**Problems to work on:**
a. In the design-replication workflow text, which prompts make up Phase 2?
b. Extend the design-replication workflow text from where it stops.

**Text segment:**
What you’ll get: A structured brief covering a dark-surface design direction informed by Linear’s palette but with a warmer accent colour and more editorial typography, a three-page build list (landing, pricing, docs) with the landing page broken into six sections and prioritised, a component list with complexity ratings, a copy direction that takes Linear’s “built for focus” voice but applies it to a solo rather than team context, and a definition of done covering performance benchmarks and conversion elements for launch.
Advanced note: After the brief, ask Claude to write the first section of the landing page in full, using the brief as its only instruction. If it produces something that feels right, the brief is clear enough to build from. If it goes sideways, revise the brief before handing it to anyone else.
Implementation guide: running the full workflow
These 10 prompts work as a sequential pipeline. Here’s how to run them in one session:
Phase 1: Reconnaissance (Prompts 1-3) Start with the visual audit (screenshot), then pull the CSS tokens (source code), then map the layout structure. By the end of phase 1 you have a complete technical picture of the site’s design layer.
Phase 2: Language and interaction (Prompts 4-5, 7) Extract the copy patterns, catalogue the microcopy, then document the animations. This phase gives you the verbal and motion layers that most replication projects miss entirely.
Phase 3: Build output (Prompts 6, 9-10) Clone the component you most want to replicate, compile everything into a style guide, then write the build brief. You leave the session with working code, a shareable document and a project brief.

**Material supplied:**

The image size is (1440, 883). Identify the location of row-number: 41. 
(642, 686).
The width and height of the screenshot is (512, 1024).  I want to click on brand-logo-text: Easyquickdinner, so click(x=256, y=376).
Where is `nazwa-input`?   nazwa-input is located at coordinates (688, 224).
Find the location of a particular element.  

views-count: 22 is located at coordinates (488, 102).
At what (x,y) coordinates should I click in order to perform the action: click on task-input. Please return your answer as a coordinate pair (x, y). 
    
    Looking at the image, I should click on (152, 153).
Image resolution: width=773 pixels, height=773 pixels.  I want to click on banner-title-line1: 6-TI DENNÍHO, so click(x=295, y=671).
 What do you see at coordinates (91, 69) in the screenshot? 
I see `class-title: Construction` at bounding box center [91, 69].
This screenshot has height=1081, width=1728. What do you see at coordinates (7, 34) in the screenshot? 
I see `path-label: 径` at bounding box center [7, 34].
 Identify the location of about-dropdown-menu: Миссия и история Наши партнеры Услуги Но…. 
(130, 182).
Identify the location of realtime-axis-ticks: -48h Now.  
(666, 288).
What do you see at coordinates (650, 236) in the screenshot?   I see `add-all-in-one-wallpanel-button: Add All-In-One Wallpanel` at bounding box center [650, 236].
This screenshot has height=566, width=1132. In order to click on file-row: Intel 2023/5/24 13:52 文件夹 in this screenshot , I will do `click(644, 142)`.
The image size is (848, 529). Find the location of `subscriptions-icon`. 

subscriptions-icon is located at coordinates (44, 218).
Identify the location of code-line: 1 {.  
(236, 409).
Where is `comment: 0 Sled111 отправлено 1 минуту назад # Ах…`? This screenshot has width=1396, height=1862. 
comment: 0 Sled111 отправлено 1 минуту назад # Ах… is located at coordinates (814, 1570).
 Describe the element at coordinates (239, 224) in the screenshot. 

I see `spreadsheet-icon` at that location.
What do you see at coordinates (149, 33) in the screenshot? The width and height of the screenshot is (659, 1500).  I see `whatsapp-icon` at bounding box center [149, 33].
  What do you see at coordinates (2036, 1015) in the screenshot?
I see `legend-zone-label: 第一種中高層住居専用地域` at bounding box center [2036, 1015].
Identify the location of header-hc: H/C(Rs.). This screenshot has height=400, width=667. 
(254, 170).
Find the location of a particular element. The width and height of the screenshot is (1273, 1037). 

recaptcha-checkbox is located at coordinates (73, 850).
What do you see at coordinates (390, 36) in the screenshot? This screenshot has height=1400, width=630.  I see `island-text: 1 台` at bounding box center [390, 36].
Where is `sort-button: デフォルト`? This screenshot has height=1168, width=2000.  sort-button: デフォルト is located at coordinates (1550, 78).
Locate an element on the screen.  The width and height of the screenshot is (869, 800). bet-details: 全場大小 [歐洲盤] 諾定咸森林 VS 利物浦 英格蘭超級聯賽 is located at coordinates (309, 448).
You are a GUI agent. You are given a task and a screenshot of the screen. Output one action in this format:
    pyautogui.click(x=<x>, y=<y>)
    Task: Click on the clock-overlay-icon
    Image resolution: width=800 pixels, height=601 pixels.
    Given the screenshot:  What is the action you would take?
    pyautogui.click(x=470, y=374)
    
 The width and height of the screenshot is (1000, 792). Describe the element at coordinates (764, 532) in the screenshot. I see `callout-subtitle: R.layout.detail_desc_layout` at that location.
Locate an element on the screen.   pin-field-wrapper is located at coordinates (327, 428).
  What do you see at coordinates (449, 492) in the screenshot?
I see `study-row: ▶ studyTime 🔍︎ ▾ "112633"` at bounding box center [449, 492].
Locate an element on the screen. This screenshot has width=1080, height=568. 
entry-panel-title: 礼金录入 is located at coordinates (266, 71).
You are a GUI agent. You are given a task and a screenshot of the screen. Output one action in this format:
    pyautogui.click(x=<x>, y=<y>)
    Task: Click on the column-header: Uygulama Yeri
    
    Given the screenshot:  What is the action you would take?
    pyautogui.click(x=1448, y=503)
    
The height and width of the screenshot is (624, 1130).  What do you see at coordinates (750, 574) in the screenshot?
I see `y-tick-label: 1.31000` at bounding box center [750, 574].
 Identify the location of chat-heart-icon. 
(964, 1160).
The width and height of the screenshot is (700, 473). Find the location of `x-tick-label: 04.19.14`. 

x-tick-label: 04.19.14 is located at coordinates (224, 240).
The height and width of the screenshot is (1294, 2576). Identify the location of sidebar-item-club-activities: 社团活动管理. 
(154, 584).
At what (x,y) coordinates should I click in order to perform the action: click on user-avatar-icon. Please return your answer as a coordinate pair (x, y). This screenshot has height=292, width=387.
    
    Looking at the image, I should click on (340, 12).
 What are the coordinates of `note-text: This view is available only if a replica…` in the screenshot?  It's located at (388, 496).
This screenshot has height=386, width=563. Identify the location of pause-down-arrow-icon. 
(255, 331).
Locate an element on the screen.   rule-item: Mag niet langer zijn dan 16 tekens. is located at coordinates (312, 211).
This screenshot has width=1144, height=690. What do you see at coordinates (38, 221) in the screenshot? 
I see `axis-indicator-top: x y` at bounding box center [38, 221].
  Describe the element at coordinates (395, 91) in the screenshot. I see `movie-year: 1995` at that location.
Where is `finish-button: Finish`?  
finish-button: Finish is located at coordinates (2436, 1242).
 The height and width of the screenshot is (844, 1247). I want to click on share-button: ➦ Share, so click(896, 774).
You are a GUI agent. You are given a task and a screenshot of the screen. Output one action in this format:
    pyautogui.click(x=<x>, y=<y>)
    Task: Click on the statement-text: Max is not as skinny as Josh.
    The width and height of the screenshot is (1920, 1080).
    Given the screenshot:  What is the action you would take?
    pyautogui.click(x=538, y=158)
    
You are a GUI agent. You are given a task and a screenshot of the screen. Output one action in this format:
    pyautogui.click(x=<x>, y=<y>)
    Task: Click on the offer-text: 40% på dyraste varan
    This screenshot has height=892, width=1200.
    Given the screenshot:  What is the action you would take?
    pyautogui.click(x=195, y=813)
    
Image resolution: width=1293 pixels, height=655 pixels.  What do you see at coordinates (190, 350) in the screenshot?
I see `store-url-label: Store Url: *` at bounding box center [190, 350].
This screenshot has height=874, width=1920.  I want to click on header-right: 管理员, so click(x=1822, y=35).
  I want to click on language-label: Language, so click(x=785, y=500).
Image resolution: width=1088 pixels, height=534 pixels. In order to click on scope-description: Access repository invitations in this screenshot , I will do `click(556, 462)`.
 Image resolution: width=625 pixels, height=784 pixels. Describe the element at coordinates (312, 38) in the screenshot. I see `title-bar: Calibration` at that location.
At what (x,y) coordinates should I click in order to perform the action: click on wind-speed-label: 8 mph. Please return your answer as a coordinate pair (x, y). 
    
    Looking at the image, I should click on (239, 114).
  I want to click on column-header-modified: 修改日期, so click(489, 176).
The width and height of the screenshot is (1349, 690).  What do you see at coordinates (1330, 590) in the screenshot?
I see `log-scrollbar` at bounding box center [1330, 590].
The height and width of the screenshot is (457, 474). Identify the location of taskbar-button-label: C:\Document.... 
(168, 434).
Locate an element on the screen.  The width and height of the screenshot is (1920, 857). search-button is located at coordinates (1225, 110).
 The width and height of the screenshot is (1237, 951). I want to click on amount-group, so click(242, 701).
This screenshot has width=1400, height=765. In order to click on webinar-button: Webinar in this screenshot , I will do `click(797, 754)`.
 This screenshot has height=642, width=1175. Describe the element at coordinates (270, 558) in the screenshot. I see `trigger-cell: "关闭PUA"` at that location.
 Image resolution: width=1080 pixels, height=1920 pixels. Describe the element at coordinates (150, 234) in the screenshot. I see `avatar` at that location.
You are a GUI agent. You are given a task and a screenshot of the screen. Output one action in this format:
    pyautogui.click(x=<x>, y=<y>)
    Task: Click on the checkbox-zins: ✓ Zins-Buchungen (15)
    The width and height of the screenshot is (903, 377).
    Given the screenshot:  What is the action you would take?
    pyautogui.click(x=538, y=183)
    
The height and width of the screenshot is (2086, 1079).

**Results of the exercise:**
a. Prompts 4-5 and 7.

b.
Where Prompt 8 fits: The competitor teardown (Prompt 8) is a standalone exercise. Run it at the start of a project to inform what you study, or at the end to sense-check whether your brief has addressed the gaps you found.
Keep everything in one Claude session if you can. Context carries forward and later prompts benefit from what was established earlier.
Bonus: replication session starter
Paste this at the top of any replication session to set Claude’s context before you start:
I'm starting a design replication session. I'm going to study [SITE NAME] to
understand the design decisions behind it and apply those lessons to [MY PROJECT].
Throughout this session:
- Be specific and technical, not vague and inspirational
- Give me code I can use, not just descriptions
- When you estimate something you can't confirm, say so
- Point out decisions that are unusual or distinctive, not just standard practice
- Keep outputs structured so I can paste them into later prompts in this session
Let's start.This primes Claude for the technical register the later prompts need. Without it, early responses sometimes drift toward design commentary rather than extractable decisions.
Advanced tips
Screenshot quality matters more than you think. Use a full-page screenshot tool (GoFullPage for Chrome works well) rather than a browser crop. Higher resolution means Claude can read font weights, spacing and subtle colour differences more accurately.
Pair this workflow with real DevTools time. Claude does the analysis; DevTools gives you the ground truth. When the two disagree, trust DevTools. When Claude notices something you hadn’t spotted in DevTools, investigate it.
Study sites outside your category. The most interesting design decisions to steal are rarely from direct competitors. A fintech founder who studies Notion’s information hierarchy learns more than one who only looks at other fintech products.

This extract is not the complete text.